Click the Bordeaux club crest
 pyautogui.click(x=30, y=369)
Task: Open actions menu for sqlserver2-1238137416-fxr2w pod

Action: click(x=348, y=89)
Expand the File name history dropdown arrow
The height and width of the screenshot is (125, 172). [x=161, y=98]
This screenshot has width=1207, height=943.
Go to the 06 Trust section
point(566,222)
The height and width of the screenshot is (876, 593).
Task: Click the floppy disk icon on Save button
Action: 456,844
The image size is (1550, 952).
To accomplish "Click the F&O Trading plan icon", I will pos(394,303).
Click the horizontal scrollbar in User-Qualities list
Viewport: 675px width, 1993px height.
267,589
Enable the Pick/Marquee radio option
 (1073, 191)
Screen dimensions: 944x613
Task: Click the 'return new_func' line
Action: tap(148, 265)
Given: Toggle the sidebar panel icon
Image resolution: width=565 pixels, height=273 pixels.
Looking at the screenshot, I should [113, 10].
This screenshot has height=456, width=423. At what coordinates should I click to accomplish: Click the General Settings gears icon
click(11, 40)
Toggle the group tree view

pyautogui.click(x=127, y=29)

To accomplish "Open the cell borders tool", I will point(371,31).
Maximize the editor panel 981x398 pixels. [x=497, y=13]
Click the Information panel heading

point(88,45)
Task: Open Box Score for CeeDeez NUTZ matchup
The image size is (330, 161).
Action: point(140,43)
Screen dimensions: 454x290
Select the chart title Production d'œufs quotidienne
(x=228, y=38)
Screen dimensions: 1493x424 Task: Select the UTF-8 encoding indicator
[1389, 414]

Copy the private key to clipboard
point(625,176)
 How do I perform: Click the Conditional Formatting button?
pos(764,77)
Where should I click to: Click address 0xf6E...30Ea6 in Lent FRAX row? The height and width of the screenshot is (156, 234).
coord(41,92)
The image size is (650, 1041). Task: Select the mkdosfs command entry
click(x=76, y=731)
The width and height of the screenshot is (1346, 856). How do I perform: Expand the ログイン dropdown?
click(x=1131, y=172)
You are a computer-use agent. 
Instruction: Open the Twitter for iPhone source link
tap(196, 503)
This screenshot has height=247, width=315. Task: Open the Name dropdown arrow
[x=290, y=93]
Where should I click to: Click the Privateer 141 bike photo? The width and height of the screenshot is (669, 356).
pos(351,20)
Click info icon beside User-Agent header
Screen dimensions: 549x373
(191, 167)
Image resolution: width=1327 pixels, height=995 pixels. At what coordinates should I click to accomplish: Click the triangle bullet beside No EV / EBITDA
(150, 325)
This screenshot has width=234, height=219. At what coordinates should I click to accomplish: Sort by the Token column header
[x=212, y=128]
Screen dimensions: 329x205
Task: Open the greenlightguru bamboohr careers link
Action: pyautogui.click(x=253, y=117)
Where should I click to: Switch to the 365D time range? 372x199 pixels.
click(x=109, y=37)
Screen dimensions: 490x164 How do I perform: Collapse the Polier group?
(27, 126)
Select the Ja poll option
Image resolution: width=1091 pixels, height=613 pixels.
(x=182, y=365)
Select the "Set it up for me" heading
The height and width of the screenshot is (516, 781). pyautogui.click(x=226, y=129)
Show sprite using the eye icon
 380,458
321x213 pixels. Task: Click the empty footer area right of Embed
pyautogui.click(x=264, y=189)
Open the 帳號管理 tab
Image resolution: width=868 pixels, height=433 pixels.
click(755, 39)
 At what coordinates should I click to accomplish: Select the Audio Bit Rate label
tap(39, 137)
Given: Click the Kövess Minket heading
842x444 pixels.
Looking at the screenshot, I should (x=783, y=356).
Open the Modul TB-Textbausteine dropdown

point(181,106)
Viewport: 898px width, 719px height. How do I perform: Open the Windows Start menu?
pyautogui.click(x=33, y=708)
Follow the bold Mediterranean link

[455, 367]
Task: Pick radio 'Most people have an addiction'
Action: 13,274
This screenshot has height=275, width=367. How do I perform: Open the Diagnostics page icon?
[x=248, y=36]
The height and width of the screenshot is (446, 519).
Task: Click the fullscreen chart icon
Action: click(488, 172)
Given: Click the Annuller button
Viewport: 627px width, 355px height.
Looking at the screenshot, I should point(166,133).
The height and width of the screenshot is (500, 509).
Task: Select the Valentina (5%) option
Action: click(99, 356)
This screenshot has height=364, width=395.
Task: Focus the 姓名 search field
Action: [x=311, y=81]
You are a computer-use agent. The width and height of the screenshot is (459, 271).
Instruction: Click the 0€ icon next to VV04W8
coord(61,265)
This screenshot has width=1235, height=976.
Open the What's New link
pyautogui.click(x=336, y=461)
──────
Work request -> Go through the entries and copy each line holding the string "Given".

Result for this task ->
Given: Toggle the sidebar panel icon
Given: Click the Kövess Minket heading
Given: Click the Annuller button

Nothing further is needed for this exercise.